Our cases also showed a variety of histologic features. Case 1 only showed one portal tract with a vague poorly-formed granuloma without vacuoles or evidence of foreign material on routine stains. Foreign material was only identified by electron microscopy and subsequent energy dispersive spectroscopy. Mild portal, bile duct, and lobular inflammation and mild portal tract fibrous expansion on trichrome stain were also present. Case 2 showed the classic features of silicone granulomas that are characteristically seen when silicone infiltrates subcutaneous tissues. Numerous foreign body giant cell granulomas were present in portal tracts and lobules containing clear vacuoles of varying sizes resulting in the classic “swiss cheese-like” appearance. Features of large bile duct obstruction including portal edema, periportal ductular reaction, and associated neutrophils were also present. This finding may be due to either granulomatous inflammation involving larger bile ducts or granulomatous hilar lymphadenopathy resulting in extrahepatic bile duct obstruction, as typically seen in some cases of sarcoidosis [10]. Trichrome stain showed periportal fibrosis with few fibrous septa, as well as fibrosis around lobular granulomas. Both of our cases of hepatic silicone granulomas, as well as the two cases associated with hemodialysis, presented with elevated alkaline phosphatase levels. On histologic examination, both of our cases showed some form of bile duct injury, including bile duct inflammation in the first case and features of bile duct obstruction in the second case.
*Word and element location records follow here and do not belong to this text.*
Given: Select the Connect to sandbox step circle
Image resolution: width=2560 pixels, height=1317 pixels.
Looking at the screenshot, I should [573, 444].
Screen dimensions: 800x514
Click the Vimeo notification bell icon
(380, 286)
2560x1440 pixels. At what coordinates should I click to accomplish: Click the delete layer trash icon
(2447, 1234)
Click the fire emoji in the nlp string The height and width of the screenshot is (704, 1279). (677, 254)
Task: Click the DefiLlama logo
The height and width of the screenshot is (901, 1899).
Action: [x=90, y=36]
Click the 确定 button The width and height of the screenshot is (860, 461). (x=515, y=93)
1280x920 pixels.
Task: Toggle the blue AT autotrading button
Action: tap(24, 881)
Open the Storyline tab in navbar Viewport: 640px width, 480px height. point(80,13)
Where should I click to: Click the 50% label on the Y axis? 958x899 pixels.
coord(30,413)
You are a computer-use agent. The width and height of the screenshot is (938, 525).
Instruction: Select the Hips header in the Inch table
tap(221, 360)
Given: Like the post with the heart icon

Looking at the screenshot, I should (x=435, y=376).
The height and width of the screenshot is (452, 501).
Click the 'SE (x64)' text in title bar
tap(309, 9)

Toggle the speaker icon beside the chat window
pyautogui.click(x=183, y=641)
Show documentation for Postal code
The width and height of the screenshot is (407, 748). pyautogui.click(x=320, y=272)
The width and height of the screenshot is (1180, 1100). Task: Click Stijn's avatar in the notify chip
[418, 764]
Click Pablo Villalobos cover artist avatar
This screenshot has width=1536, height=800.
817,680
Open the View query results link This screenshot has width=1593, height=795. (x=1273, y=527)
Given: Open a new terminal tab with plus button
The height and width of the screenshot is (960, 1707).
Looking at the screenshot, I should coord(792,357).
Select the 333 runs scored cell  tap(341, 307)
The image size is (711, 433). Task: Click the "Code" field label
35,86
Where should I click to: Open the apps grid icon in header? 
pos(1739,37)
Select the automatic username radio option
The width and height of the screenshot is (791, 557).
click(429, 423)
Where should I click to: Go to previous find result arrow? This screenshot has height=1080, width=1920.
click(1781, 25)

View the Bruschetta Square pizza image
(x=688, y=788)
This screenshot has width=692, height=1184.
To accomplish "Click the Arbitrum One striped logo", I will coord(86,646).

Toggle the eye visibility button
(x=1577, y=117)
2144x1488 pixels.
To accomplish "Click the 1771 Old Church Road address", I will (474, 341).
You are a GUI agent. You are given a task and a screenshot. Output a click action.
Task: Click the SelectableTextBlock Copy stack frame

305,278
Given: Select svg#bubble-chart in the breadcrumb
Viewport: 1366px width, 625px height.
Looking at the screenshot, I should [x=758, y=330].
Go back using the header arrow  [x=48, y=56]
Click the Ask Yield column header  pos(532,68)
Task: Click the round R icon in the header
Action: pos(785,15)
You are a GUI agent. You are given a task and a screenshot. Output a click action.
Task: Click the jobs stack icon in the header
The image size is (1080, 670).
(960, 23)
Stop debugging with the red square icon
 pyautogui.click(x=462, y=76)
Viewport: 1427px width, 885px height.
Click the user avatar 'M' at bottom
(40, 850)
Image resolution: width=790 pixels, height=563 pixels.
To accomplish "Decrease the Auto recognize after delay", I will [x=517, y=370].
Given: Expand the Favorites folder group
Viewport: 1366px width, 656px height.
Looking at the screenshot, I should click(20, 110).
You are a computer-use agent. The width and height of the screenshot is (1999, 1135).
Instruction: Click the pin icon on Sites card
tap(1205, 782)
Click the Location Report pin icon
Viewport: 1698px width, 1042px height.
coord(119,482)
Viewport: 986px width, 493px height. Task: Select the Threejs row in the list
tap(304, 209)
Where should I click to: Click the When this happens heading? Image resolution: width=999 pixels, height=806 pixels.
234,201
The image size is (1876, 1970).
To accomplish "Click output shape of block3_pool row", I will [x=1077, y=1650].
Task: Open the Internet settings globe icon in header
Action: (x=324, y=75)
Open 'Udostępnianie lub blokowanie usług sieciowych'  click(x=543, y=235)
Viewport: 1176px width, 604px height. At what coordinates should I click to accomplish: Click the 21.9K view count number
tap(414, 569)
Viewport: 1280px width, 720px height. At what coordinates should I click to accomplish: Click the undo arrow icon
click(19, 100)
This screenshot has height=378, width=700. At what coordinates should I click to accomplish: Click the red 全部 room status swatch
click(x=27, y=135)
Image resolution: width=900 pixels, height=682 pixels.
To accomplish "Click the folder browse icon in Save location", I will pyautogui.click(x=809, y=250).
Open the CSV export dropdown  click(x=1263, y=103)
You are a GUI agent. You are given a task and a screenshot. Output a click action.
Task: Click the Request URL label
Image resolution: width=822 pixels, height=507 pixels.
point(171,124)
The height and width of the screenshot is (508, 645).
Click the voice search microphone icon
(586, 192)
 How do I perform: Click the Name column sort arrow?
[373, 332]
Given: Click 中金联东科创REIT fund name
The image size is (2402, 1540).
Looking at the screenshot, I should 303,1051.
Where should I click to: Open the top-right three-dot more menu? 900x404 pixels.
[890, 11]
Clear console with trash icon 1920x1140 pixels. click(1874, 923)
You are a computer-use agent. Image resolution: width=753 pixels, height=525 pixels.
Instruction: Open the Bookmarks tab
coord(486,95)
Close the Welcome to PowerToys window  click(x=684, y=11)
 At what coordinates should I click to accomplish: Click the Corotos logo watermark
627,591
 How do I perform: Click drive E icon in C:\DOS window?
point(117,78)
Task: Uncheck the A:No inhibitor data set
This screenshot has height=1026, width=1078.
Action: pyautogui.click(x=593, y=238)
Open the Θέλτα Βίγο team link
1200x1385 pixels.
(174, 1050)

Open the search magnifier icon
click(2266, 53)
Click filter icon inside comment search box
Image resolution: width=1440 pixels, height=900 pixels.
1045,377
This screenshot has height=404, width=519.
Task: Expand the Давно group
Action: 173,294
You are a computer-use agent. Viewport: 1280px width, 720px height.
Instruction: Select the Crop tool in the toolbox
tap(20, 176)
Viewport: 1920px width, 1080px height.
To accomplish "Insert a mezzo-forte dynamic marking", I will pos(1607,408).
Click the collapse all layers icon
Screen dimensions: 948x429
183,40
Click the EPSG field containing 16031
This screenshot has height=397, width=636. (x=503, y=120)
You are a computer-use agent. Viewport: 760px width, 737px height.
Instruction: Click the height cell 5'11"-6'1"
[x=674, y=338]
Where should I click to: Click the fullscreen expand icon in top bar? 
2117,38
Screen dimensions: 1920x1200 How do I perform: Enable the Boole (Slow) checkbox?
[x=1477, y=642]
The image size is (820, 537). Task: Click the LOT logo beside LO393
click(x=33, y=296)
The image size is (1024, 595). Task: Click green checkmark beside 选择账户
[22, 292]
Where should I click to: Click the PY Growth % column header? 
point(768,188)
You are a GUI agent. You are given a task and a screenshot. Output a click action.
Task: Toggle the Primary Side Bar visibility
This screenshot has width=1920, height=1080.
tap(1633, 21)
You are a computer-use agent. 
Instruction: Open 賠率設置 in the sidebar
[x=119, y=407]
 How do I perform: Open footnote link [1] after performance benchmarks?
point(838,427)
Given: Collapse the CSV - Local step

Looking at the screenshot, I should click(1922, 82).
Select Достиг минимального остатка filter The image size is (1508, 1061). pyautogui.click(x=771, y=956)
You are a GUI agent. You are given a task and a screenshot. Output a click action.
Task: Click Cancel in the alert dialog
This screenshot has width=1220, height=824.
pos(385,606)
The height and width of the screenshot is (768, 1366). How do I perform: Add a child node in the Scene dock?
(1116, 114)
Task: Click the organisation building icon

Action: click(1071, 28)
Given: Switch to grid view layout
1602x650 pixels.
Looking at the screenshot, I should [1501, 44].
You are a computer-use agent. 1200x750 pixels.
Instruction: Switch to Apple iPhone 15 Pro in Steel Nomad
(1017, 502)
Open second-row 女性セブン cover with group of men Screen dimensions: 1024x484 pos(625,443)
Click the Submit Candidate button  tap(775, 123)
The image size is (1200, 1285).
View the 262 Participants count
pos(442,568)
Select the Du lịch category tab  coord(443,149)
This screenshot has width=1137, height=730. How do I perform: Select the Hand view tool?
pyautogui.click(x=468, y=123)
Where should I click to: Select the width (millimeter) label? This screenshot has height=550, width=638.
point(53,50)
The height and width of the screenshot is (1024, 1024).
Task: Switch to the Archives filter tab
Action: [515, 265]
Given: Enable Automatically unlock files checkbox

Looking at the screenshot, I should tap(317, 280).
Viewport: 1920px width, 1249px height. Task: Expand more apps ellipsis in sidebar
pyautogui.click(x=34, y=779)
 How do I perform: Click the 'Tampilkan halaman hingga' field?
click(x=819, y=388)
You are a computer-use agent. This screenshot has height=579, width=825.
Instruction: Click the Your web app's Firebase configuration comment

It is important for gastroenterologists to be aware of the possibility of hepatic granulomas as an etiology of elevated alkaline phosphatase levels, especially in patients with a history of cosmetic surgery. As demonstrated in our cases, the findings on pathologic examination may vary and range from rare poorly-formed nonspecific granulomas to the characteristic features found in classic silicone granulomas. Communication between the gastroenterologist and the pathologist at the time of liver biopsy evaluation is essential in order to render the correct diagnosis.

Conflicts of Interest

The authors declare that they have no conflicts of interest.